Dalam hal inilah supremasi hukum berperan untuk menjaga ketertiban dan ketenteraman masyarakat. Hak Asasi Manusia (HAM), kata Yasonna, bukanlah sekedar hak mutlak yang dapat merugikan hak orang lain. Penegakan hukum memiliki posisi yang penting dalam menjamin dan menghormati hak setiap warga negara.
“Selain itu, pemerintah Indonesia juga sangat mementingkan isu kebebasan beragama, karena Indonesia adalah masyarakat yang sangat beragam dengan populasi muslim terbesar di dunia,” ucap menkumham di Hotel Indonesia Kempinski Jakarta.
“Namun, hal itu tidak menghalangi kita untuk hidup berdampingan secara damai dengan saudara-saudari kita yang beragama Kristen, Hindu, Budha, dan Konghucu,” ujarnya saat membuka Konferensi Internasional tentang Literasi Keagamaan Lintas Budaya.

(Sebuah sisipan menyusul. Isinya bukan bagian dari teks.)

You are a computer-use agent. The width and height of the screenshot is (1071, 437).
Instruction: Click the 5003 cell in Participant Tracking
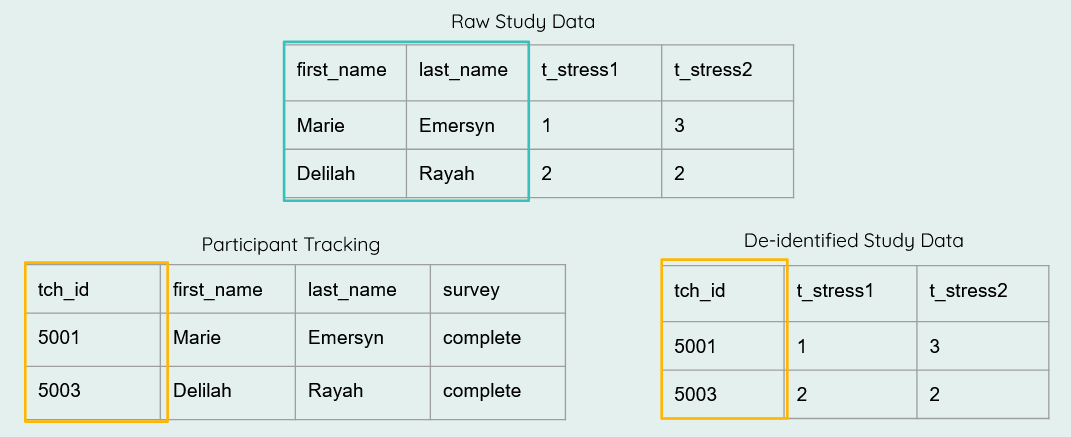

Sebelumnya, Direktur Jenderal HAM, Dhahana Putra mengatakan tujuan dari dilaksanakannya konferensi internasional ini yaitu sebagai forum internasional untuk mendiskusikan konsep martabat manusia sebagai prinsip dasar dan inti dari HAM yang melekat, yang harus dihormati oleh semua orang tanpa memandang latar belakang, ras, jenis kelamin, dan status sosial.
“Melalui kegiatan ini juga dapat memperkenalkan LKLB yaitu sebuah kemampuan pendekatan berpikir, bersikap, dan bertindak untuk dapat berkolaborasi dan bekerja sama dengan orang-orang yang memiliki keyakinan berbeda,” kata Dhahana.

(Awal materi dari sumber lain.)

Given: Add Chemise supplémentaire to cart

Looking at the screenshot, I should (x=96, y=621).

“Selanjutnya, melalui konferensi ini diharapkan dapat menjadi wadah berbagi pengalaman, bertukar ide, serta inisiatif terkait LKPB dari para narasumber internasional dan nasional,” tutupnya.
Sebagai informasi, konferensi internasional ini terselenggara atas kerja sama antara Kementerian Hukum dan HAM (Kemenkumham) dan Leimena Institute, serta didukung oleh Templeton Religion Trust, The International Center for Law and Religious Studies at Brigham Young University Law School, dan International Religious Freedom Secretariat.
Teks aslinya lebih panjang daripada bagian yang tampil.